頭の中が整理できず困惑していると、隣に立っていた兄が膝からガクンと落ちました。
それは、まるでドラマのワンシーンを見ているようで、でもこれは現実なんだと自分に言い聞かせても、頭が追いつきませんでした
病室に入ると、母はまた意識がない様子でベッドに横たわっています。
兄は少し心臓が悪いのか、ストレスがかかり少し辛そうに立っていました。奥さんは、「大丈夫?」と声をかけていました。
私は兄に歩み寄り、背中をさすりながら
「大丈夫だよ!お母さんは強いから大丈夫!」
そう声をかけていました。
その病室にいた家族みんなが、驚いた様子で振り向きました。
無理もありません、不安障害になってからの私は弱々しく、いつも怯えて、誰かに守ってもらえなければ生きていけない、そんな状態だったからです。
誰もが、私のことを一番心配したのではないでしょうか?
お母さんが倒れてしまって、私がまた不安定になってしまうのでは…と。
そんな私が、反対に兄を励ましていたのですから、正直、自分自身でも驚きました
私も必死に感情をコントロールして立っていました。絶対にダメになってはいけない、私には赤ちゃんがいるのだから!
そう、私を変えてくれたのは「赤ちゃん」でした。新しい家族でした。
兄は、私の言葉を聞き、ふと我に返ったように背筋を伸ばしました。
その後、母は無事に意識を取り戻しました。
入院中に、母は再びリハビリを頑張りました。
母は、とても強い人です。でも、2回目の後遺症も加わり、とても辛い思いをしていたと思います。
退院の日が近づき、病院側から退院後の話があったようです。
その話を、父が私と兄の前で話し始めました。
すると、父は私達の前で信じられない言葉を口にしたのです!!
「お母さんは施設に入れようと思う。」
え?何て言った?施設?
私は、そんなことが許されるわけがないと猛反対しました。
兄も、それはダメだと、私と同じ気持ちだったようで安心しました。
「もう、お父さん無理なんだ。1回目は頑張れたけど、2回目はもう…無理なんだ。」
私も兄も、通えないような距離ではありません。
「ちゃんと手伝うから!」
そう言っても、父は首を横に振るばかり。
兄は、「同居できないか奥さんに聞いてみる。」と言って、解散になりました。
まさか、こんな問題が出てくるなんて思いもしませんでした
退院したら、当たり前に実家に帰ってくると思っていました・・・。
数日後、兄から連絡があり、同居は無理だったという話でした。
兄のところにも子供が2人います。今後の子供達の将来を考えると、奥さんは不安だったのでしょう。

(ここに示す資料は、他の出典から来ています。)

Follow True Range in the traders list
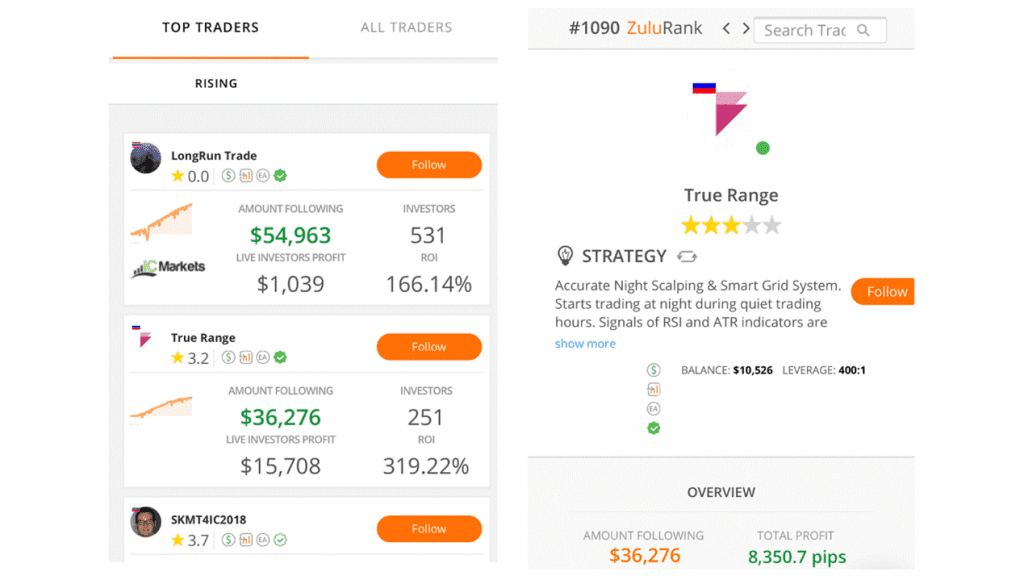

母は、まだ62才だったので、長い介護生活も予想されます。
もう頼れる場所がありません。
「じゃあ、私の家で同居できるか相談してみる!」
そう言って、その日の夜に夫に話をしました。
すると、
「なおがそうしたいなら良いよ、でも俺はあまり手伝えない、それでも良いなら。」
「お母さんがいつか亡くなってしまった時に、なおが後悔して辛い思いをするのが分かるから。」
そう言ってくれました🌱
もちろん、私も赤ちゃんを抱えながら介護生活ができるのかとても不安でした。でも、母を施設に入れるなんて考えられなかったのです。

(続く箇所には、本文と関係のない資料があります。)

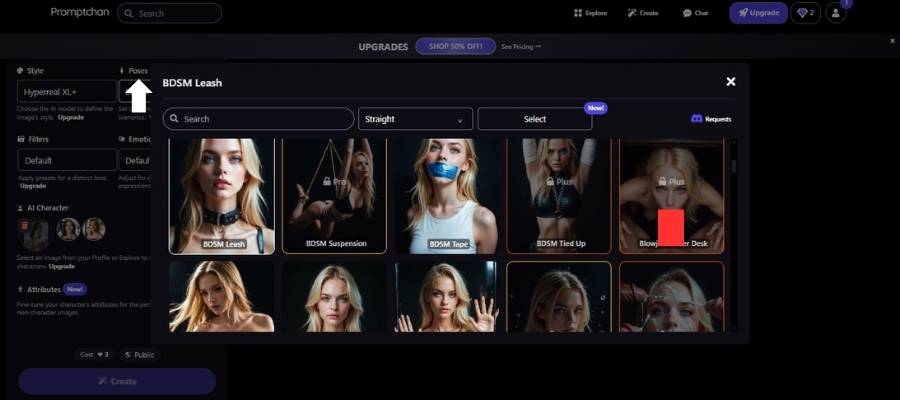Open the Explore page icon

578,14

母は、とてもとても愛情深い人で、私達のことを大切に育ててくれました。いつも元気でたくましく、いつも励ましてくれました。
周りの人にも、とても明るく親切で、いつも高い声で元気に笑っていました。
私の反抗期には苦労をかけ、大人になり不安障害になってからも、感情のコントロールができない私を、いつも守ってくれました。泣き叫んで怒鳴る日も山ほどあったし、ストレスで酷い言葉を投げかけたこともたくさんありました。

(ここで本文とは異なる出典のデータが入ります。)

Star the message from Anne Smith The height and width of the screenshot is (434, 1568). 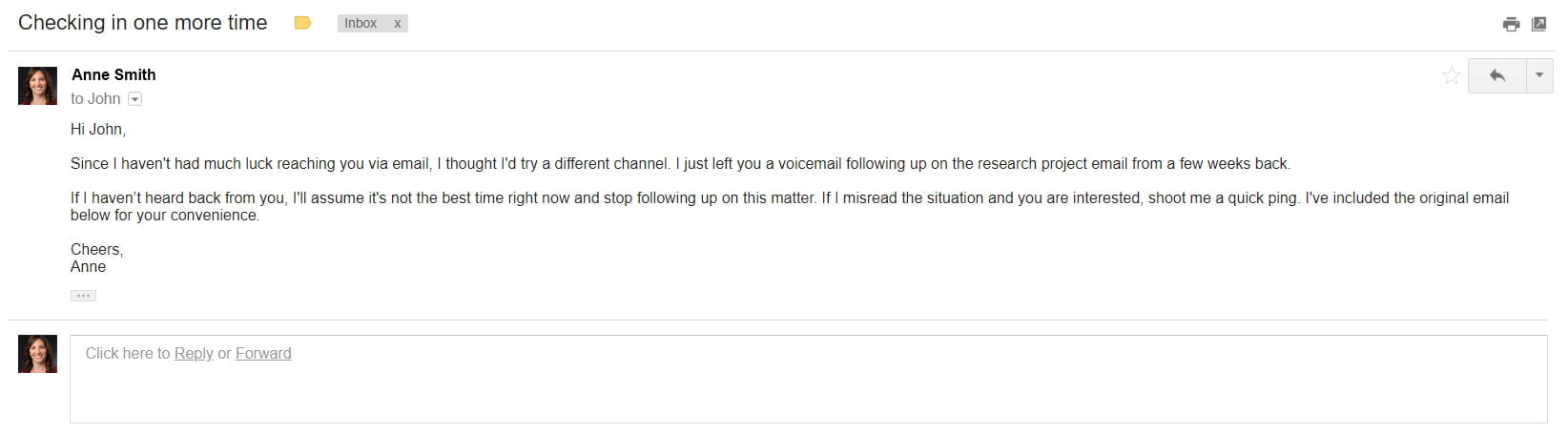click(1451, 75)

それでも、母は逃げることなく、いつも支えてくれました。
そして、「もう辛い、家族にも迷惑をかけているのが辛くて消えたい。」
そう泣いている私に、母はこう言ってくれました。
「大丈夫、家族が倒れたら家族が支える、それは当たり前のことなんだよ?」
この言葉に、当時の私は本当に救われたのです。
父は、仕事は真面目で体調を崩しても、最後まで頑張ってくれましたが、家のことは全て母に任せていました。母はいつも大変そうでしたが、いつも笑って家の中を明るくしてくれました
こんなに家族のことを守ってくれた母を、病気になったからと施設に入れる?
そんなこと許せない!!
次の日、私は父に電話で同居の話をしました。
これで問題解決だ、そう思っていた私に父は・・・
「お母さんが、なおの家に住んでも、お父さんは住まないよ。」
はい?何言ってるの?もう怒りが爆発しそうでした。
「お父さんが居なかったら無理だよ!赤ちゃんもいるのに!」
私は、泣き叫んで言いました。
「だから無理なんだよ、介護は甘くない、大変なんだぞ?」
そんなの分かってる!分かってるけど…
「お願いだから、私に恩返しさせてよ!あんなに支えてもらったのに!あんなに…。」
「お母さんは、家族が倒れたら家族が支える、それは当たり前の事なんだよって言ってた!!」
「どうして、お母さんだけ支えてもらえないの!そんなのおかしいよ!!」
「もう、お願いだからお父さんのこと責めないで…。」
私の思いを全部叫んだけれど、
最後まで私の言葉は父には届きませんでした。